Dire au revoir peut être difficile, mais un cadeau bien pensé peut rendre le processus un peu plus facile. Plus que bien pensé, le joli cadeau d’adieu offert par le président Nana Akufo-Ado, cinq jours avant qu’il ne quitte ses fonctions, est le signe que le continent évolue dans le bon sens : le Ghana rejoint ainsi la liste restreinte des cinq États à garantir une entrée sans visa aux ressortissants des 54 pays du continent. Seuls le Rwanda, les Seychelles, la Gambie et le Bénin avaient adopté une politique similaire.
« Je suis fier d’avoir donné mon accord aux voyages sans visa pour tous les détenteurs africains de passeport, avec effet intervenant à partir du début de cette année », a dit le président sortant lors de son dernier discours à la Nation. Une décision courageuse dans un pays aux prises avec une grave crise économique. Sa pire depuis des décennies : une inflation de plus de 20 %, l’effondrement du cours de la monnaie locale, des prix à la pompe qui ont doublé, une dette qui engloutit la moitié des revenus de l’État, un chômage historique des jeunes. Tout était réuni donc pour faire ce que beaucoup pays nous ont habitués ces dernières années quand ils traversent des difficultés : pourchasser l’étranger (accusé de prendre les places des autochtones) avant de les éconduire. Mais non, en lieu et place, le Ghana du président Nana a accepté d’accueillir à bras ouverts les citoyens du continent africain qui n’ont plus à présenter de visa à l’arrivée.

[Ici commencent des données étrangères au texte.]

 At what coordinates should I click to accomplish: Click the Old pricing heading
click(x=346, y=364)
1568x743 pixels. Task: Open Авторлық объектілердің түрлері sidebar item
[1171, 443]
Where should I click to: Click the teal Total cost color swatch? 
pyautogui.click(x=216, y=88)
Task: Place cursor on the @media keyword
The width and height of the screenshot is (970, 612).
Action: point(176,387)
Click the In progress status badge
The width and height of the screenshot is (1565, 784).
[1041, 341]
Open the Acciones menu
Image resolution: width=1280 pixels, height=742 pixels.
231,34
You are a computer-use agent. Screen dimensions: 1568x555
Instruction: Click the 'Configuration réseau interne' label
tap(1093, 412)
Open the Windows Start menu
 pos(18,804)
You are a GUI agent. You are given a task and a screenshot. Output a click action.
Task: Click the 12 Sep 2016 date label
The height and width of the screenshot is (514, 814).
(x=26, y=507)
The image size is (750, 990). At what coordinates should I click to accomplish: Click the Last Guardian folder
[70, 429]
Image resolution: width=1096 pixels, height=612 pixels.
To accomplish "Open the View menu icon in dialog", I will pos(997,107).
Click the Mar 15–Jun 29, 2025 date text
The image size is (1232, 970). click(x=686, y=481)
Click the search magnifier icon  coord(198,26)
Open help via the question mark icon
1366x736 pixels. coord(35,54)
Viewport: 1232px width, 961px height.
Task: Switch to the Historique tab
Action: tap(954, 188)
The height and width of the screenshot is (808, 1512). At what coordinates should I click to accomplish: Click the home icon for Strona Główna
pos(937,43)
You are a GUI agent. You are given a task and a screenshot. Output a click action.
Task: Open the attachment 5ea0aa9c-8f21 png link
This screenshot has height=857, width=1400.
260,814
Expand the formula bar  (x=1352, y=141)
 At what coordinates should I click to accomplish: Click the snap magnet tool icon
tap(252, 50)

Dans un monde marqué par le retour des extrémismes, le culte de la nation conçue comme une ethnie, le rejet de l’altérité et de l’universalisme, Nana-Ado adresse, par sa décision, un fort message d’espoir, montrant, du coup, la voie à suivre aux autres chefs d’État du continent qui doivent savoir que le droit de chaque Africain de circuler librement dans toute Afrique relève du bon sens élémentaire. Parce que comme l’a brillamment rappelé Jean-Baptiste Placca, journaliste et éditorialiste, l’Afrique est un continent où autrefois même les bergers et leurs troupeaux suivaient leur itinéraire au gré des verts pâturages sans aucune contrariété de frontières.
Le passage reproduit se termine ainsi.